Reading from the Commemoration of James Theodore Holly (alt. date)
Then an angel of the Lord said to Philip, ‘Get up and go towards the south* to the road that goes down from Jerusalem to Gaza.’ (This is a wilderness road.) 27So he got up and went. Now there was an Ethiopian eunuch, a court official of the Candace, queen of the Ethiopians, in charge of her entire treasury. He had come to Jerusalem to worship 28and was returning home; seated in his chariot, he was reading the prophet Isaiah. 29Then the Spirit said to Philip, ‘Go over to this chariot and join it.’ 30So Philip ran up to it and heard him reading the prophet Isaiah.
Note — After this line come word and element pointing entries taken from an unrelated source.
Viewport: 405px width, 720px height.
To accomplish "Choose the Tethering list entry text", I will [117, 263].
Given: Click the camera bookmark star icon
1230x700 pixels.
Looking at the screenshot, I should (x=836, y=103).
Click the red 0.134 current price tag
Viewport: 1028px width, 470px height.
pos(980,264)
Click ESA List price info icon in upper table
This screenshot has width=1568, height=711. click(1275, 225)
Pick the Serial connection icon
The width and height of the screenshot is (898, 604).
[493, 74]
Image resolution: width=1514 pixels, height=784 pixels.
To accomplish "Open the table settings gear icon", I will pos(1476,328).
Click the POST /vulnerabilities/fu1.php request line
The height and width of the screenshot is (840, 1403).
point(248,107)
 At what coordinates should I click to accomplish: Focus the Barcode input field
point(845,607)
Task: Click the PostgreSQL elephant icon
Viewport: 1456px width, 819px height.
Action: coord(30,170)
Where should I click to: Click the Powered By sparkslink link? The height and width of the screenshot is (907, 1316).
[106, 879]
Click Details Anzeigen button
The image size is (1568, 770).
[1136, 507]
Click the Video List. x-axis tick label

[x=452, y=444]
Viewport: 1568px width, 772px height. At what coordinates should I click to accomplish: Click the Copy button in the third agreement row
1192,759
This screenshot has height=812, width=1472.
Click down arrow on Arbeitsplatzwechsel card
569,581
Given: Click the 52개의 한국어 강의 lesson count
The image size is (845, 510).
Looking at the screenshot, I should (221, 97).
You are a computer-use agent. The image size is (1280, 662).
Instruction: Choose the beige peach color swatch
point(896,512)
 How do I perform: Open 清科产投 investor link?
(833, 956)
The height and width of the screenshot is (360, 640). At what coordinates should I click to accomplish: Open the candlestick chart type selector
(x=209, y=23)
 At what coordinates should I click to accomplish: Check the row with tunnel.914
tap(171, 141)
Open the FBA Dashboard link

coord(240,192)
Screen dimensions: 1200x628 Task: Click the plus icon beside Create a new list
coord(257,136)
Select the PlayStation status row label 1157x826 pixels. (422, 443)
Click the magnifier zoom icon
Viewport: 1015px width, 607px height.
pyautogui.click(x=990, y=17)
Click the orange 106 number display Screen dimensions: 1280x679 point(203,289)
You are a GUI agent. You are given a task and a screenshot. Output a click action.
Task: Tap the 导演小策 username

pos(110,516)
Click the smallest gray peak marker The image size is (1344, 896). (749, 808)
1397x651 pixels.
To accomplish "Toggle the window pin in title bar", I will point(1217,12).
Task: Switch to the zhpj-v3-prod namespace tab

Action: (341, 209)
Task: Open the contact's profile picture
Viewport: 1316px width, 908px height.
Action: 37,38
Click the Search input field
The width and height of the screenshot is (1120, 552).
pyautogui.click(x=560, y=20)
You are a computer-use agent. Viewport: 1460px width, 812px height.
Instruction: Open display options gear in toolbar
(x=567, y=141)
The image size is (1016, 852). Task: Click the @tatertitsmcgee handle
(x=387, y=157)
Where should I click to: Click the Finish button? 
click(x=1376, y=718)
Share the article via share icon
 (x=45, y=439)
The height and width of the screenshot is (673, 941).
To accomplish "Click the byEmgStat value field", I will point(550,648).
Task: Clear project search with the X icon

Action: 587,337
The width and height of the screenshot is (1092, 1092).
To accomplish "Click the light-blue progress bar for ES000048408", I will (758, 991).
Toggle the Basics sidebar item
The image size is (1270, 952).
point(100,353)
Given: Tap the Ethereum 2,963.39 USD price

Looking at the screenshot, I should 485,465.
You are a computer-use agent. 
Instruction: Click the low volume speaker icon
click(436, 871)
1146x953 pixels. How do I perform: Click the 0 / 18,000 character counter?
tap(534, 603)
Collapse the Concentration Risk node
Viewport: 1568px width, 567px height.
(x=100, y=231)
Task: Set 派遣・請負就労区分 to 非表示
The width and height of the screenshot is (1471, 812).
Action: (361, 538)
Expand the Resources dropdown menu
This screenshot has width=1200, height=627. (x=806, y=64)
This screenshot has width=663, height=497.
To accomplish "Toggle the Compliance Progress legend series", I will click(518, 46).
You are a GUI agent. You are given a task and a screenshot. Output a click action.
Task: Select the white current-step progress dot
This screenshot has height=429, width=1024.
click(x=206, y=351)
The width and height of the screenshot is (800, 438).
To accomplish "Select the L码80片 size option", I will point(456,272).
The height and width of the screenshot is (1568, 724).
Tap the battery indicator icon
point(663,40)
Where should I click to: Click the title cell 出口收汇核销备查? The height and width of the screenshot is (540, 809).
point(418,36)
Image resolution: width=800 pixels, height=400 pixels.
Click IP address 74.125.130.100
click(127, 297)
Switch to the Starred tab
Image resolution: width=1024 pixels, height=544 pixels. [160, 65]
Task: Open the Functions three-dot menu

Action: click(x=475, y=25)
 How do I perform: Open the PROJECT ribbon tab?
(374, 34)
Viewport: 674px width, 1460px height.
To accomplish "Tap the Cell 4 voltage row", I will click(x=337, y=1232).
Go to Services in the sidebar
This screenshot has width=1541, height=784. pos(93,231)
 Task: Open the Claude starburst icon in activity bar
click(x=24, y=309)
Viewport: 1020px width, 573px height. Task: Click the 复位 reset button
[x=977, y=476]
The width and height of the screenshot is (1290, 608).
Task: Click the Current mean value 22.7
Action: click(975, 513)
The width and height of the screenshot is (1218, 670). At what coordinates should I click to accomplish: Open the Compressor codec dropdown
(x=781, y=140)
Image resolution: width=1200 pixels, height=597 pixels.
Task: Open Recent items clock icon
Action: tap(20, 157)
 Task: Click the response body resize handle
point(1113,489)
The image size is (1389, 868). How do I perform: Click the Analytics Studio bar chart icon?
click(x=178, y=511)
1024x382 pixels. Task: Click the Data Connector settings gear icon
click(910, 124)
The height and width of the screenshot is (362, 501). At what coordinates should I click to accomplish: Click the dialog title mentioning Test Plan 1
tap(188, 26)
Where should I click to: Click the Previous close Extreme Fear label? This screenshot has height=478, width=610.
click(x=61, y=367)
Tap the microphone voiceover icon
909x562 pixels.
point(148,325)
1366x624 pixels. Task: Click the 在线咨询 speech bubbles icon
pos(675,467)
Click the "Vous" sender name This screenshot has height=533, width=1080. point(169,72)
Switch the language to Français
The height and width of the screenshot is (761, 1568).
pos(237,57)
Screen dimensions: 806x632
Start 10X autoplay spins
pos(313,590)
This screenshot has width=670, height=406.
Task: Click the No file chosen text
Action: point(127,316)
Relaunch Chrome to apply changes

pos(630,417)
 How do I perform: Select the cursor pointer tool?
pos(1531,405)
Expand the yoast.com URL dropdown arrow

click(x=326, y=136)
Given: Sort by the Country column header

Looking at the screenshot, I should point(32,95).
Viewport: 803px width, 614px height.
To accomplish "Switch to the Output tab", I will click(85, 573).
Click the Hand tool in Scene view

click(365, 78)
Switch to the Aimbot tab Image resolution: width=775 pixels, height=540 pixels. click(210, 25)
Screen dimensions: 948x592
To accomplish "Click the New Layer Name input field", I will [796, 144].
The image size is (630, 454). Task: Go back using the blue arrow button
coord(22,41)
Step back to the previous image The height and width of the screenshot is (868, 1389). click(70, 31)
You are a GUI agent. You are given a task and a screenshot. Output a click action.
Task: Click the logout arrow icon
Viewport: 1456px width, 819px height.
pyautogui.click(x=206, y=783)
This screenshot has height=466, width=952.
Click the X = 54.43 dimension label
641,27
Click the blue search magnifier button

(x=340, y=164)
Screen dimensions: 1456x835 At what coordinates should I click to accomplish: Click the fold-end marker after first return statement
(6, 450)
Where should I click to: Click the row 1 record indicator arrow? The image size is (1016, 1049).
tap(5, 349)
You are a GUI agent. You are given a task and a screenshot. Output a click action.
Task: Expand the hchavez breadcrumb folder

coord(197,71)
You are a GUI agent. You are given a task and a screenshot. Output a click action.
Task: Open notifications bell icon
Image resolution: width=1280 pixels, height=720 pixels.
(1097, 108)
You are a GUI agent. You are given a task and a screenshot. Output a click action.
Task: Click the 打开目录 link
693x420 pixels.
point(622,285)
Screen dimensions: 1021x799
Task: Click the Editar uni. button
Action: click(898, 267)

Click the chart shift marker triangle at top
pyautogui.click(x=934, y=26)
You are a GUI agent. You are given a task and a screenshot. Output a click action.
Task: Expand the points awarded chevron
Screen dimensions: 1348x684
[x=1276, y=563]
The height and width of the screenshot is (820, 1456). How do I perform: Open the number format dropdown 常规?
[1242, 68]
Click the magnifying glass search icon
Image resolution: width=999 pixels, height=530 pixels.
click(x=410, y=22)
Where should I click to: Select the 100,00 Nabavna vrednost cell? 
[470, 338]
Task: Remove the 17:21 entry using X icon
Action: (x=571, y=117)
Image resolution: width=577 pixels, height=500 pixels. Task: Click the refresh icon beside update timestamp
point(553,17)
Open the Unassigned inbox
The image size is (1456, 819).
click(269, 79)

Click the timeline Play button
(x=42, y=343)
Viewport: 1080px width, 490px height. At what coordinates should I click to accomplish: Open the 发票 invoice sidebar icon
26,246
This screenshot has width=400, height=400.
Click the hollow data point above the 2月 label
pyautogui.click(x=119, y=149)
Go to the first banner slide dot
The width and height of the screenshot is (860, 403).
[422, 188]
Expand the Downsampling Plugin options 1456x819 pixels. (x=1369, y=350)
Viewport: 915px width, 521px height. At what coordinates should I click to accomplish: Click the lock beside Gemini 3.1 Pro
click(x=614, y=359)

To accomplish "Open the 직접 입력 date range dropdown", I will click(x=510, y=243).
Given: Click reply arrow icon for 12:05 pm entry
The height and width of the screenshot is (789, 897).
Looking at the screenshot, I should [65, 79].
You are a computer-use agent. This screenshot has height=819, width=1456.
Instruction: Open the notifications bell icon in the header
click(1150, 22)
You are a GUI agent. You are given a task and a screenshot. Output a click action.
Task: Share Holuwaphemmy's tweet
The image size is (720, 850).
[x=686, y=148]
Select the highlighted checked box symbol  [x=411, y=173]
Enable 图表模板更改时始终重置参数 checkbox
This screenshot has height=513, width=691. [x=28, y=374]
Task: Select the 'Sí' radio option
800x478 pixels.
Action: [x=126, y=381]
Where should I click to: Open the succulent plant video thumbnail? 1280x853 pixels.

He asked, ‘Do you understand what you are reading?’ 31He replied, ‘How can I, unless someone guides me?’ And he invited Philip to get in and sit beside him. 32Now the passage of the scripture that he was reading was this:
‘Like a sheep he was led to the slaughter,
and like a lamb silent before its shearer,
so he does not open his mouth.
33 In his humiliation justice was denied him.
Who can describe his generation?
For his life is taken away from the earth.’
34The eunuch asked Philip, ‘About whom, may I ask you, does the prophet say this, about himself or about someone else?’ 35Then Philip began to speak, and starting with this scripture, he proclaimed to him the good news about Jesus. 36As they were going along the road, they came to some water; and the eunuch said, ‘Look, here is water! What is to prevent me from being baptized?’* 38He commanded the chariot to stop, and both of them, Philip and the eunuch, went down into the water, and Philip* baptized him. 39When they came up out of the water, the Spirit of the Lord snatched Philip away; the eunuch saw him no more, and went on his way rejoicing. Acts 8:26-39
Sometimes we all need a little help. I've had times in my life where I've felt like I was banging my head against a wall trying to figure out something, being too stubborn to ask for help with what I thought I should be able to figure out on my own but couldn't. In the end, it took someone else who could not just solve the problem but tell me how and why that solution worked.
The Ethiopian eunuch needed some of that help. As the overseer of the treasury of the queen of Ethiopia, he was undoubtedly an educated man and evidently multilingual in both speech and text. He was puzzled by the passage in the book of Isaiah (53:7-8) and, as is often the case, someone came along to shed light on the problem. Philip, a deacon and evangelist, followed instructions from an angel and the Spirit to go south along a certain road and there he heard the Ethiopian reading. When asked about his understanding, the Ethiopian admitted he needed help so Philip joined him in the chariot and began to explain the prophecy as it applied to Jesus. As a result, the eunuch asked for and received baptism from Philip before Philip was whisked off and the Ethiopian resumed his journey home.
We, like the eunuch, can read scripture and not always understand what it means. We can have our own ideas or understandings we gained listening to sermons and Bible studies. Sometimes we read or hear something that challenges the way we understand a particular passage and it can confuse us. There are times we reject the challenge out of hand, but sometimes it makes us dig deeper and in new directions, showing us a new way of seeing that we hadn't considered before. The eunuch was open to receive what Philip showed him and it changed his way of thinking and understanding.
It isn't always necessary to accept a new way of thinking or new interpretation, but I think it is important to give it fair consideration. Should we reject it simply because it's not the way we've always heard it or believed it? Is it out of the question because we've never heard or done it that way before? Is it a message that takes us forward or backward? Does it build the kingdom of God or tear it down? Who is our teacher and to whom should we listen?
Everyone needs help at some point in time. In a time and culture where individualism is stressed and everyone is supposed to be self-sufficient, able to solve their own problems without outside assistance. Of course, it isn't that way at all, but we try to maintain the façade because that is what is expected of us. Sometimes it takes a healthy dose of humility to ask for help when we need it, and humility is a rather unpopular virtue in this day and age. When we do bring ourselves to ask for help or guidance, we run the risk of rejection which is something none of us ever really wants. On the other hand, though, we may open the door to a new understanding or new skill, and we have given someone the opportunity to be the teacher, to share their own wisdom and show us a different way of solving a problem we couldn't solve on our own.
When we ask God for help in understanding, sometimes we find someone has been placed in our path who will give us just what it was that we need. For the eunuch, it was Philip. For us, it could be a priest or pastor, a co-worker, a good friend, a family member or a total stranger. The thing is, as we journey along our everyday lives, we may encounter a Philip who will give us an answer to a question that perhaps we didn't know we had.
Today I need to be open to the Philips I meet, people who may in some way make me see and understand things differently than before. I may not ask for or even know I need that answer, but it will be there if I am paying attention.